Steve Langasek wrote:

> On Mon, Oct 31, 2005 at 02:54:49PM -0500, Nathanael Nerode wrote:
>> The enormous ABI transitions have been particularly hard, of course.  If
>> we can avoid ABI-breaking transitions in the future it would help.  :-)
> 
> Wholly unrealistic.  Libraries *do* undergo ABI changes; there are only a
> handful of library upstreams who know how to write a library interface
> that's proofed against future design decisions, and in most cases it's not
> worth the effort to try to write libs this way
Perhaps I didn't make myself clear.  I wasn't actually thinking of those,
since those can be handled quite nicely: if the library changes soname and
the symbols are versioned, both old and new versions can (and should)
coexist in separate packages and such transitions generally move pretty
smoothly (albeit slowly due to absent maintainers and lack of NMUs, which
is a different problem -- there simply should not have been that many
packages still depending on libpng10 when it was removed.)  
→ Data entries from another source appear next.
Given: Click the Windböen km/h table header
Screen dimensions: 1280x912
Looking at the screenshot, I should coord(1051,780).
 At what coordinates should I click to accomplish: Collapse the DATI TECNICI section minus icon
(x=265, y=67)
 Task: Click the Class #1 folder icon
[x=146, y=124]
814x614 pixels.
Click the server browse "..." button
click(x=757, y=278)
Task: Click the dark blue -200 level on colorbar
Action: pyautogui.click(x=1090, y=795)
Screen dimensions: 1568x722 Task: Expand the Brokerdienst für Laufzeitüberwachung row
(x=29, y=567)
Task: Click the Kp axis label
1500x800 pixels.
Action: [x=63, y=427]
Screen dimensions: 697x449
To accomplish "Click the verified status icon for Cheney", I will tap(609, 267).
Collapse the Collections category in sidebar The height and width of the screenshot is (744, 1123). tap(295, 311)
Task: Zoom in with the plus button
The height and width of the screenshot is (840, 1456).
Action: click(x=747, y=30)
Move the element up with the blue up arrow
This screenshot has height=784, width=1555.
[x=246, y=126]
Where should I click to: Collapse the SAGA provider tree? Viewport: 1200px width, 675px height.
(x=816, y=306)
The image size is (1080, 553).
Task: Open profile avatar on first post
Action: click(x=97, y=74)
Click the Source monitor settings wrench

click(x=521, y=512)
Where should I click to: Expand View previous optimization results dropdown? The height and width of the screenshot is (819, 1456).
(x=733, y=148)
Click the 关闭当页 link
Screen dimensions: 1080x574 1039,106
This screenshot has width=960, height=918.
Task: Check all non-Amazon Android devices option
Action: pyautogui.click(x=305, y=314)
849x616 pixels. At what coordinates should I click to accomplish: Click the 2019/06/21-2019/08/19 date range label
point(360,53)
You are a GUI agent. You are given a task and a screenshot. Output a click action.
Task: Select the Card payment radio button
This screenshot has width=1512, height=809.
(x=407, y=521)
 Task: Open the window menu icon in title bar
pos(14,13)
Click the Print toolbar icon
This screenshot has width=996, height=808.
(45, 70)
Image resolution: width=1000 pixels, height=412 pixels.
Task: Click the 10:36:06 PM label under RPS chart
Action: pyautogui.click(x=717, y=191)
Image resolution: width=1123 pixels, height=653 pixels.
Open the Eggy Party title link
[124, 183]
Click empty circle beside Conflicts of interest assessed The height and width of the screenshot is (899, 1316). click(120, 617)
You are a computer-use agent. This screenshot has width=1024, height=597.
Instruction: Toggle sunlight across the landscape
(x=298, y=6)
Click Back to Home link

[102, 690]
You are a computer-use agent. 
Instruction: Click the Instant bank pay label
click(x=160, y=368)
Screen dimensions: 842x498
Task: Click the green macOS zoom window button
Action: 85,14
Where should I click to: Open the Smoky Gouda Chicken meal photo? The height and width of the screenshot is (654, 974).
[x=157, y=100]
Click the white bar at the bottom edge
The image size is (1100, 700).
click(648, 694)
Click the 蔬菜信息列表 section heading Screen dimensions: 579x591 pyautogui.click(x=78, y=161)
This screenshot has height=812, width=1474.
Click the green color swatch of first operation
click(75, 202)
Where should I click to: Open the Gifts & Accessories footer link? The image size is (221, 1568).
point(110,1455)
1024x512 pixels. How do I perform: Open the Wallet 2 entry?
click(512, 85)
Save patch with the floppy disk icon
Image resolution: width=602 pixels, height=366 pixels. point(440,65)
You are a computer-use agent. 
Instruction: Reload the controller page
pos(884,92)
(At least for libraries with more than a few reverse depends; for those with
very few, they and their reverse depends can comfortably be pushed in
simultaneously if there's some maintainer coordination on lib transitions.)

> -- and it wouldn't save us 
> from C++ ABI changes anyway.
Now *that* was the sort of ABI change I was hoping we could avoid having
every release.  A major C ABI change would be even worse.

>> I think making a queue for transitions, so that they're basically one at
>> a time, would solve most remaining problems.
> 
> Doesn't work when lib maintainers don't coordinate.
Well, indeed, which was kind of, um, what I just said.  "Making a queue for
transitions" is a subset of "lib maintainers coordinating".

> A better option is to make britney more resilient in dealing with library
> transitions by keeping old binary packages around in testing instead of
> requiring them to be removed at the same time as the new version enters,
> which removes the need for all packages to be ready to enter testing at
> the
> same time.  This has been on the TODO list since it was discussed this
> past March in Vancouver, and is currently the top item on Anthony Towns'
> britney hacking list at <http://www.erisian.com.au/market/>.

The old source packages have to remain on the servers too in order to
satisfy license requirements; hope someone noticed that.

(Hmm, I wish there was a way there to pay him to change the priorities
-- what britney needs most is proper version tracking support for its RC bug
analysis, and I'd give some money for that; that's not listed in the notes
for 'next round of version tracking support' under debbugs either.)

Anyway, such a change won't do anything to help the people trying to install
'testing' 
* when the new library uses the same package name as the old, so users can't
install packages depending on the old and the new at the same time
(hence different package names)
* when it Conflicts: with the old, giving the same result (hence different
sonames; also different ports for different wire protocols, etc.)
* or when both can end up linked into the same binary with conflicting
symbols, causing crashes and misbehavior (hence versioned symbols)

If these issues aren't fixed, britney changes will just make 'testing' more
broken; imagine having two wire-incompatible binary packages of JACK,
trying to run on the same port, available in 'testing'.  In most cases,
fixes for all three of these problems, as noted, can be done right now,
without any britney support, by package maintainers, or at least by
upstream.  And if they are done, they remove much if not all of the
motivation for the britney changes.

So I guess I'm saying I'd rather concentrate on versioned symbols, proper
soname handling, and supporting coexisting old and new versions for heavily
used libraries; this will make more difference than any change in britney.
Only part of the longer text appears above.